══ Input data ══
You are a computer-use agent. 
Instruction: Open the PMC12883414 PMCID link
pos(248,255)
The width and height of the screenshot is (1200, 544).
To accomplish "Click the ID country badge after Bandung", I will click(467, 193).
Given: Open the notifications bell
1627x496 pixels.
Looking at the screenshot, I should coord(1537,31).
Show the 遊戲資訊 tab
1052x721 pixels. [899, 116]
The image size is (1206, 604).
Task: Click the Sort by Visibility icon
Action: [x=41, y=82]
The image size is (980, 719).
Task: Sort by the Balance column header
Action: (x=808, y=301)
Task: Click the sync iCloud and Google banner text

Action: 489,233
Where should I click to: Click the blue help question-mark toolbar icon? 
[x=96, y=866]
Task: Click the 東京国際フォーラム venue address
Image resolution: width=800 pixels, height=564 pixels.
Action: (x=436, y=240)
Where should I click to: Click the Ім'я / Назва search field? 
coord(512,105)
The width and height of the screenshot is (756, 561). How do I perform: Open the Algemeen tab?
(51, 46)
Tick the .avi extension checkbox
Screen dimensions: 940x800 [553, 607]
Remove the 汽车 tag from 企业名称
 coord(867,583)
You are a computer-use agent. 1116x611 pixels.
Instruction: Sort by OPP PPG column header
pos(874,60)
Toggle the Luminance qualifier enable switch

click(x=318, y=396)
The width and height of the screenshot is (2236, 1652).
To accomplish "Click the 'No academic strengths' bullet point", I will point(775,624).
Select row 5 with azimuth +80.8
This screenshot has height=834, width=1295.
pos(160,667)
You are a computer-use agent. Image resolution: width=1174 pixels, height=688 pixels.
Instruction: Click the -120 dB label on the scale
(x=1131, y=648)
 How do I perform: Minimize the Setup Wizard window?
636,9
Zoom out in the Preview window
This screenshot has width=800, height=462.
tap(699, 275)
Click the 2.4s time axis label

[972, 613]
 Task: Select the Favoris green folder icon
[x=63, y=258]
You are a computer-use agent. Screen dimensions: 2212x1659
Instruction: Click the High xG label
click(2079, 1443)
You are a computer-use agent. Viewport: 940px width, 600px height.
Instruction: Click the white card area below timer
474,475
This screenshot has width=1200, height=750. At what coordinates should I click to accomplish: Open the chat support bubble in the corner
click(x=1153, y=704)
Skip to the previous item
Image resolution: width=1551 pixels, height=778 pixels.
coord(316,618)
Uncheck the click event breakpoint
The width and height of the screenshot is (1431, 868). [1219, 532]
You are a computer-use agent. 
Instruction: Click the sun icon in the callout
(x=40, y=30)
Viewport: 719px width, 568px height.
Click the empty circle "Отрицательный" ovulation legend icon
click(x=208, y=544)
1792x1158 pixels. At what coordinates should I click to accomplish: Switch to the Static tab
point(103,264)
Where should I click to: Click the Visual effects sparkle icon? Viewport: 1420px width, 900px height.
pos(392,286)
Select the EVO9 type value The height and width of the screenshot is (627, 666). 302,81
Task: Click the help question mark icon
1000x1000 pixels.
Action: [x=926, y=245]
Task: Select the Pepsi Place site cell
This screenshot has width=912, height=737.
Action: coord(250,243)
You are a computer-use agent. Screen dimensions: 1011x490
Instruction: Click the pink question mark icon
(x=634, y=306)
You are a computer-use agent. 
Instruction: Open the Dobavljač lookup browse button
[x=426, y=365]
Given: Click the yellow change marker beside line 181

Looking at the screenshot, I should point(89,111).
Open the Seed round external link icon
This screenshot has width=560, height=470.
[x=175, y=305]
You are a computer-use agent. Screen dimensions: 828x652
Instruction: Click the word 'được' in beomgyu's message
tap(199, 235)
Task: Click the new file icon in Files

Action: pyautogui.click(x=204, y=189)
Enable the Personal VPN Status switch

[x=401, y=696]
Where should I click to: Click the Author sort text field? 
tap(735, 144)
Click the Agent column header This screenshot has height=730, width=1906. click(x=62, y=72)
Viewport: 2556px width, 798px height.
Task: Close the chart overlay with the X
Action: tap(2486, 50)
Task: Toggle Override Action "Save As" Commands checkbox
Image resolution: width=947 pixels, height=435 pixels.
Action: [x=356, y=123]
═══
• _How to complete this task_
Set down the full listing once more, exactly as written.

• _Solved exercise_
You are a computer-use agent. 
Instruction: Open the PMC12883414 PMCID link
pos(248,255)
The width and height of the screenshot is (1200, 544).
To accomplish "Click the ID country badge after Bandung", I will click(467, 193).
Given: Open the notifications bell
1627x496 pixels.
Looking at the screenshot, I should coord(1537,31).
Show the 遊戲資訊 tab
1052x721 pixels. [899, 116]
The image size is (1206, 604).
Task: Click the Sort by Visibility icon
Action: [x=41, y=82]
The image size is (980, 719).
Task: Sort by the Balance column header
Action: (x=808, y=301)
Task: Click the sync iCloud and Google banner text

Action: 489,233
Where should I click to: Click the blue help question-mark toolbar icon? 
[x=96, y=866]
Task: Click the 東京国際フォーラム venue address
Image resolution: width=800 pixels, height=564 pixels.
Action: (x=436, y=240)
Where should I click to: Click the Ім'я / Назва search field? 
coord(512,105)
The width and height of the screenshot is (756, 561). How do I perform: Open the Algemeen tab?
(51, 46)
Tick the .avi extension checkbox
Screen dimensions: 940x800 [553, 607]
Remove the 汽车 tag from 企业名称
 coord(867,583)
You are a computer-use agent. 1116x611 pixels.
Instruction: Sort by OPP PPG column header
pos(874,60)
Toggle the Luminance qualifier enable switch

click(x=318, y=396)
The width and height of the screenshot is (2236, 1652).
To accomplish "Click the 'No academic strengths' bullet point", I will point(775,624).
Select row 5 with azimuth +80.8
This screenshot has height=834, width=1295.
pos(160,667)
You are a computer-use agent. Image resolution: width=1174 pixels, height=688 pixels.
Instruction: Click the -120 dB label on the scale
(x=1131, y=648)
 How do I perform: Minimize the Setup Wizard window?
636,9
Zoom out in the Preview window
This screenshot has width=800, height=462.
tap(699, 275)
Click the 2.4s time axis label

[972, 613]
 Task: Select the Favoris green folder icon
[x=63, y=258]
You are a computer-use agent. Screen dimensions: 2212x1659
Instruction: Click the High xG label
click(2079, 1443)
You are a computer-use agent. Viewport: 940px width, 600px height.
Instruction: Click the white card area below timer
474,475
This screenshot has width=1200, height=750. At what coordinates should I click to accomplish: Open the chat support bubble in the corner
click(x=1153, y=704)
Skip to the previous item
Image resolution: width=1551 pixels, height=778 pixels.
coord(316,618)
Uncheck the click event breakpoint
The width and height of the screenshot is (1431, 868). [1219, 532]
You are a computer-use agent. 
Instruction: Click the sun icon in the callout
(x=40, y=30)
Viewport: 719px width, 568px height.
Click the empty circle "Отрицательный" ovulation legend icon
click(x=208, y=544)
1792x1158 pixels. At what coordinates should I click to accomplish: Switch to the Static tab
point(103,264)
Where should I click to: Click the Visual effects sparkle icon? Viewport: 1420px width, 900px height.
pos(392,286)
Select the EVO9 type value The height and width of the screenshot is (627, 666). 302,81
Task: Click the help question mark icon
1000x1000 pixels.
Action: [x=926, y=245]
Task: Select the Pepsi Place site cell
This screenshot has width=912, height=737.
Action: coord(250,243)
You are a computer-use agent. Screen dimensions: 1011x490
Instruction: Click the pink question mark icon
(x=634, y=306)
You are a computer-use agent. 
Instruction: Open the Dobavljač lookup browse button
[x=426, y=365]
Given: Click the yellow change marker beside line 181

Looking at the screenshot, I should point(89,111).
Open the Seed round external link icon
This screenshot has width=560, height=470.
[x=175, y=305]
You are a computer-use agent. Screen dimensions: 828x652
Instruction: Click the word 'được' in beomgyu's message
tap(199, 235)
Task: Click the new file icon in Files

Action: pyautogui.click(x=204, y=189)
Enable the Personal VPN Status switch

[x=401, y=696]
Where should I click to: Click the Author sort text field? 
tap(735, 144)
Click the Agent column header This screenshot has height=730, width=1906. click(x=62, y=72)
Viewport: 2556px width, 798px height.
Task: Close the chart overlay with the X
Action: tap(2486, 50)
Task: Toggle Override Action "Save As" Commands checkbox
Image resolution: width=947 pixels, height=435 pixels.
Action: [x=356, y=123]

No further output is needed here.